Meta-ETI: Meta-Reinforcement Learning With Explicit Task Inference for AAV-IoT Coverage

Abstract

To better enhance the network service for different user devices in various scenarios, autonomous aerial vehicles (AAVs) are increasingly used as aerial base stations (ABSs). However, optimizing coverage for user devices via AAV team control is an NP-hard problem and escalates exponentially in complexity with the growing number of user devices. To address this challenge, researchers have turned to reinforcement learning (RL) for a more practical solution. With the growing prevalence of the Internet of Things (IoT), the diversity of user devices increases, posing challenges for traditional RL, as 1) the spatial distribution of devices becomes more complex; 2) variations in device types and device mobility increase the training latency; 3) the high-speed movement of IoT devices can lead to performance deterioration in widely used RL algorithms with discrete action space; and 4) traditional RL struggles to adapt to new environments. To solve these problems, we propose a new meta-RL framework, Meta-RL with explicit task inference (Meta-ETI). Then, we apply this framework to efficiently train an energy-efficient AAV control policy for fair and effective coverage in 3-D dynamic environments.
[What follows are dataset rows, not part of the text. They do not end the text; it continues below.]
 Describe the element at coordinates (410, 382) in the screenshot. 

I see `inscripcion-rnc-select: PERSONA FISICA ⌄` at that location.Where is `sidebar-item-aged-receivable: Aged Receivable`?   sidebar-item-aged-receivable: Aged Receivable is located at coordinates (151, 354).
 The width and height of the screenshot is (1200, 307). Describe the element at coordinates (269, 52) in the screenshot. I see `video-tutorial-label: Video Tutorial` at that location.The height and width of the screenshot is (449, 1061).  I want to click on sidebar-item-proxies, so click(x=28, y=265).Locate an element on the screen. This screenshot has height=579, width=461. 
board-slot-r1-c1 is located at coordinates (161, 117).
Meta-ETI is evaluated in both theoretical and application-related aspects and demonstrates superior performance compared to the baseline frameworks. The result shows that Meta-ETI demonstrates 2–3 times faster adaptation speed and a decent performance in sample efficiency. Furthermore, in the AAV-IoT coverage application, Meta-ETI shows 30%–50% better in energy efficiency and 40%–60% more served devices because of the fair coverage.